Im verschlungenen Prozess des Ausbruchs der Oktoberrevolution glänzte Lenins politisches Genie, der in diesem Moment in der Lage war, das Schicksal perfekt zu entschlüsseln und das Schicksal vollständig zu verkörpern Virtù.

Wir können nur spekulieren, wie die Entwicklung Sowjetrusslands ohne seine Entmündigung und seinen vorzeitigen Tod verlaufen wäre. Wir wissen nur, dass er in seinem Testament vor Stalin warnte.
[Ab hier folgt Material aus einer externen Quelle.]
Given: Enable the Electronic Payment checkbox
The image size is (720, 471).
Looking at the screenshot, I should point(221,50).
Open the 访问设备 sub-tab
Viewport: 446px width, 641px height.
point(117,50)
Er widmete sein Leben der Revolution, war aber kein engstirniger, unvollständiger Mensch. Ich erinnere mich an eine entzückende Geschichte, die Jean Cocteau in seinem Interview mit erzählt Paris Rezension, wenn er über das Boheme-Leben in Paris zu Beginn des letzten Jahrhunderts spricht: „Damals trafen wir uns alle im Café Rotonde. Und manchmal kam dort ein kleiner Mann mit einer riesigen, runden Stirn und einem schwarzen Spitzbart herein, um etwas zu trinken und uns beim Reden zuzuhören. Und „auf die Maler zu schauen“. Einmal fragten wir den kleinen Mann (er sagte nie etwas, sondern hörte nur zu), was er tat. Er sagte, er habe die ernsthafte Absicht, die russische Regierung zu stürzen. Wir lachten alle, weil wir natürlich die gleiche Absicht hatten. So war das damals! Es war Lenin.“

Er war kein Heiliger – niemand, der sich politisch engagiert, kann es sich leisten, einer zu sein. Er hat die Dinge richtig und falsch gemacht, wie wir alle. Die von ihm angeführte Revolution verirrte sich und ging auf traurige Weise zugrunde. Aber wir können die wichtigste Lehre nicht aus der Welt schaffen: dass es möglich und notwendig ist, den Traum von einer neuen Welt zu wagen und für deren Aufbau zu kämpfen.

* Luis Felipe Miguel Er ist Professor am Institut für Politikwissenschaft der UnB. Autor, unter anderem von Demokratie in der kapitalistischen Peripherie: Sackgassen in Brasilien (authentisch).

Ursprünglich in den sozialen Medien des Autors veröffentlicht.